### Instructions to follow
Look through the data below. Pick out the lines holding the string "screenshot".

### Given records

**********

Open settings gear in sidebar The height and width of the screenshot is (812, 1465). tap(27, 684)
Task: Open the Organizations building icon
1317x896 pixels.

**********

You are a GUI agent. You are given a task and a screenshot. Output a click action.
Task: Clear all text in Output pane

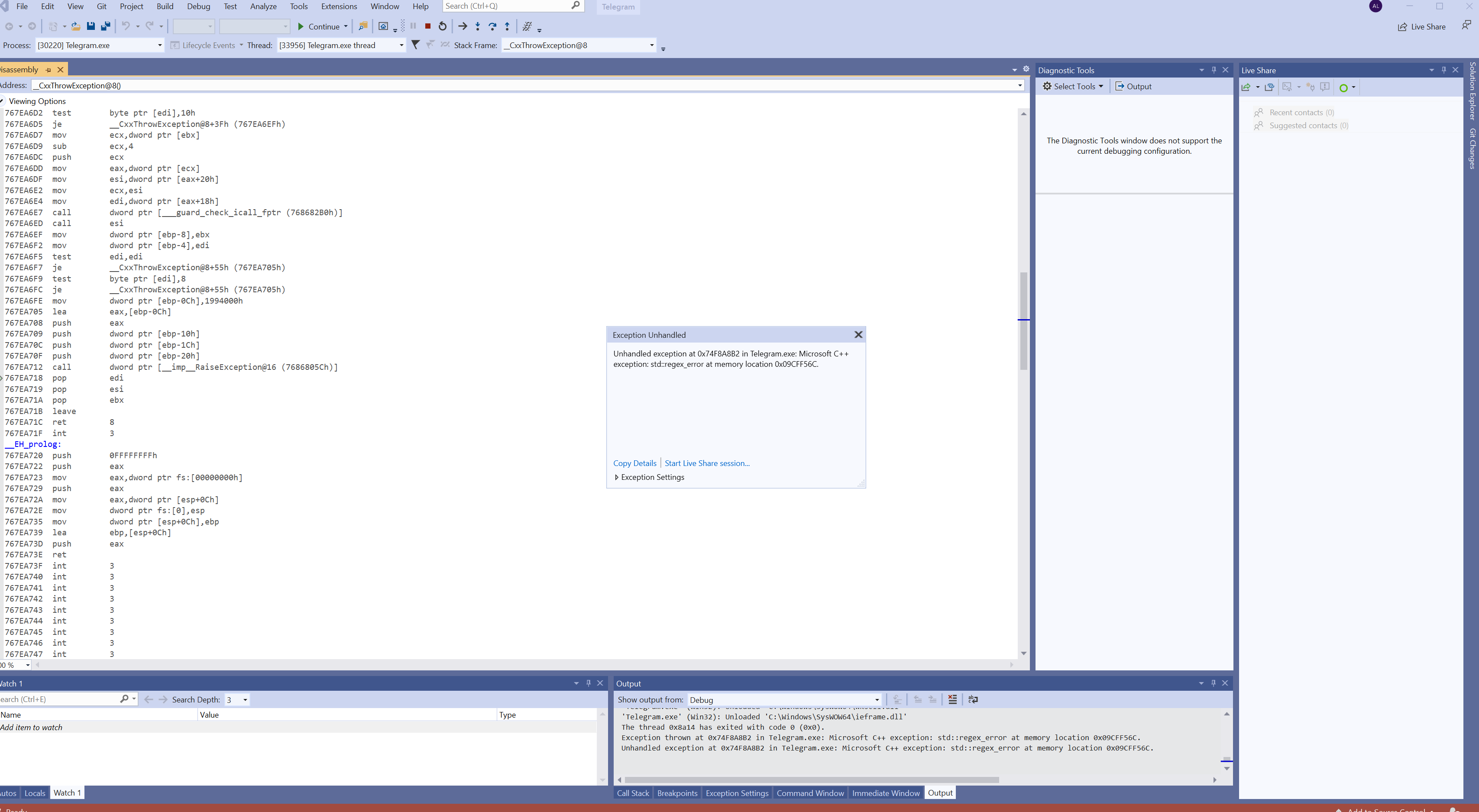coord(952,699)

**********

### Solution below
Open settings gear in sidebar The height and width of the screenshot is (812, 1465). tap(27, 684)
You are a GUI agent. You are given a task and a screenshot. Output a click action.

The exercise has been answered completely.